We're built to like what's shiny and new, so anything after that is bound to be a letdown. Still, "Avengers: Age of Ultron" is a worthy successor, managing to layer in plenty of incredible action scenes while also exploring what the whole "hero" concept means to those behind the masks.
(I say "masks" pejoratively, since only Iron Man wears one, and only then because it's not wise to leave obvious holes in your armor. Most comic book heroes keep their identities concealed, but Hollywood prefers not to spend big bucks on pretty faces and then hide them.)
Writer/director Joss Whedon combines a fanboy's appreciation for the intricacies of super-hero mythology with a cineaste's head for fast-paced mayhem. The result is a fun, giddy movie that occasionally rambles off the narrative tracks, but always manages to land its emotional punches.
If you'll recall from last time, the gang -- Iron Man (Robert Downey Jr.); Thor (Chris Hemsworth); Black Widow (Scarlett Johansson); Hawkeye (Jeremy Renner); and Hulk (Mark Ruffalo) -- had successfully fought off an alien invasion led by Loki, Thor's wayward brother. Half of New York was destroyed in the process, but hey, that helped set up Marvel's "Daredevil" show on Netflix.
"Ultron" opens with the Avengers stamping out the last traces of Hydra, a Nazi holdover that had captured Loki's magical staff.

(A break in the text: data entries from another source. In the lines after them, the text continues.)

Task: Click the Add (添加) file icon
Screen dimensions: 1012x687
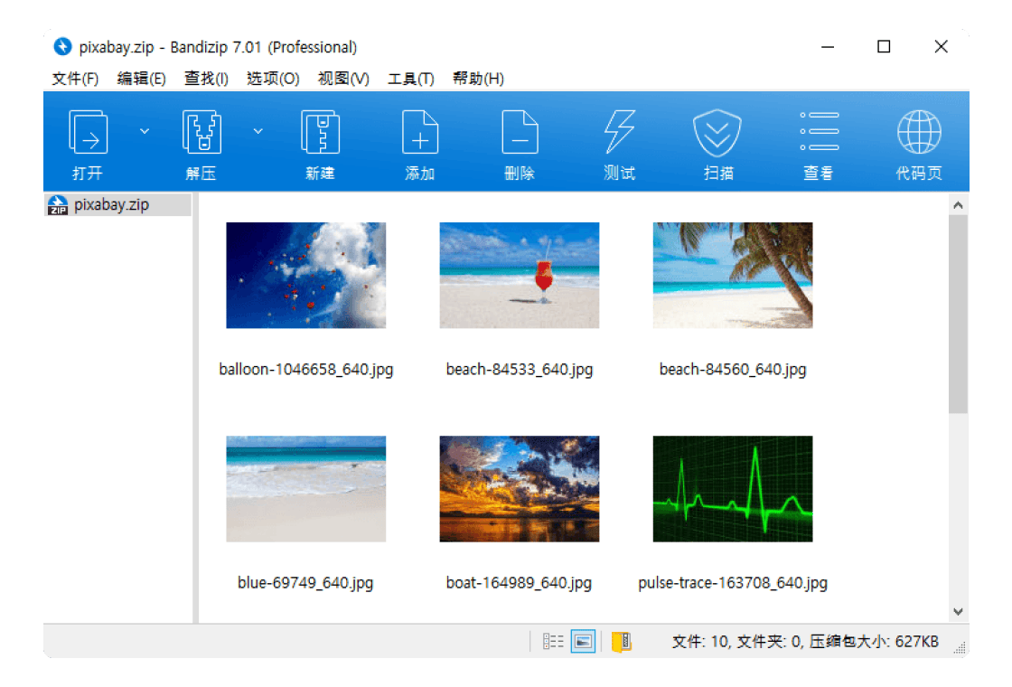Action: [x=420, y=134]
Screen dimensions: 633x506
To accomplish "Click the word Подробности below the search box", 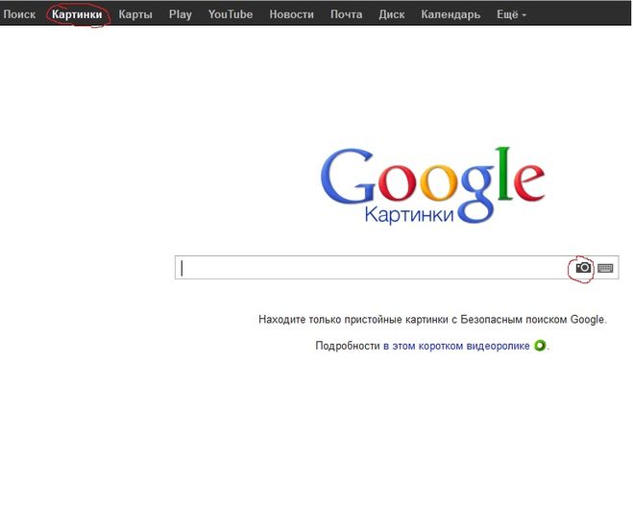I will pyautogui.click(x=348, y=346).
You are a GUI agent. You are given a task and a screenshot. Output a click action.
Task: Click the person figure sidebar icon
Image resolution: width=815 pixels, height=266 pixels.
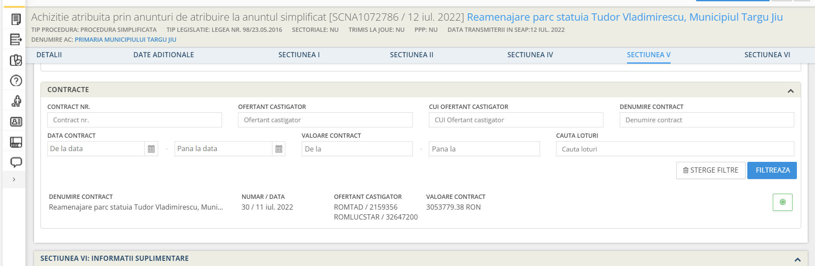(16, 101)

Instead of returning it to Thor's home world for safekeeping, Tony Stark and Bruce Banner -- that's Iron Man and Hulk's nerdy scientist alter egos, of course -- decide to use it to build an artificial intelligence capable of safeguarding Earth from all threats.
Alas, their creation, Ultron -- wonderfully voiced and motion captured by James Spader -- decides that the biggest threat to the planet is humans. So he sets about on a nefarious plan to wipe out the Avengers and the regular folks they protect.

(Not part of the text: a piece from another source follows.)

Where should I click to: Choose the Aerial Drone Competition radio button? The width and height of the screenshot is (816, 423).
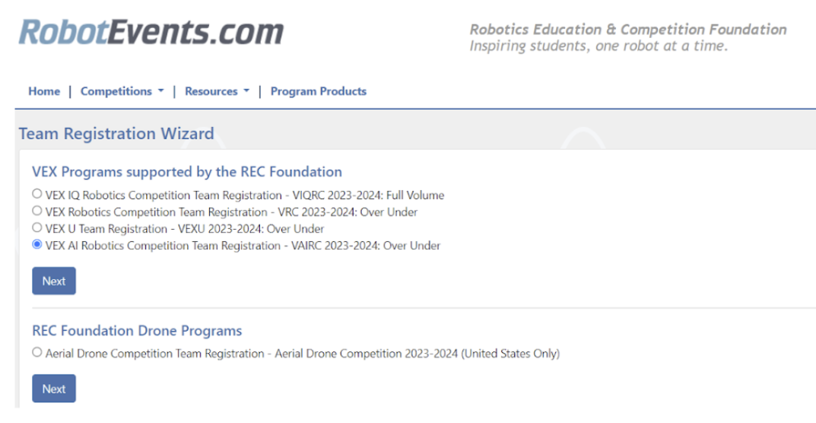coord(37,353)
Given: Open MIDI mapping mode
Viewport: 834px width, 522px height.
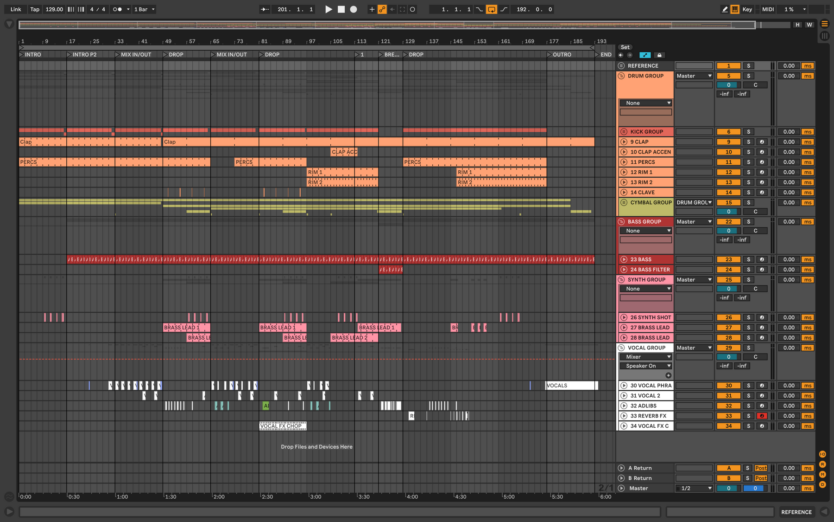Looking at the screenshot, I should (x=768, y=9).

The hard part about defeating Ultron is that he can replicate himself, so he creates an army of robots -- all variations on Iron Man's suit -- which means you have to destroy every one of them to eradicate his mind.
Adding spice to the mix are Pietro and Wanda Maximoff, wayward young mutants who become Ultron's apprentices. He can run as fast as a bullet, hence his code name Quicksilver (Aaron Taylor-Johnson). She's the trickier of the two, capable of telekinesis as well as a limited degree of mind control. Aptly named Scarlet Witch (Elizabeth Olsen), she invades the inner psyche of each of the Avengers, forcing them to face their darkest fears.
The upshot of all of this is that being a hero isn't always that super. Stark and Banner in particular would like to hang up their mantles -- especially Banner, who can't control the Hulk and views his time in that form as a kind of madness. Black Widow is the only one who can calm him down, and that leads to the beginnings of a romance.
There's plenty of other cool stuff, too. We learn that Iron Man has a fail-safe option for when the Hulk goes berserk, and it's an even bigger iron suit that goes on top of his regular one, and comes with the absurd codename of "Veronica." We also get to meet the Vision (Paul Bettany), an artificial creation that ... well, best to discover on your own.
You can't put lightning back in a bottle, and you can't entirely recapture the spark of cinema's first super-hero team. But you can have a helluva good time trying.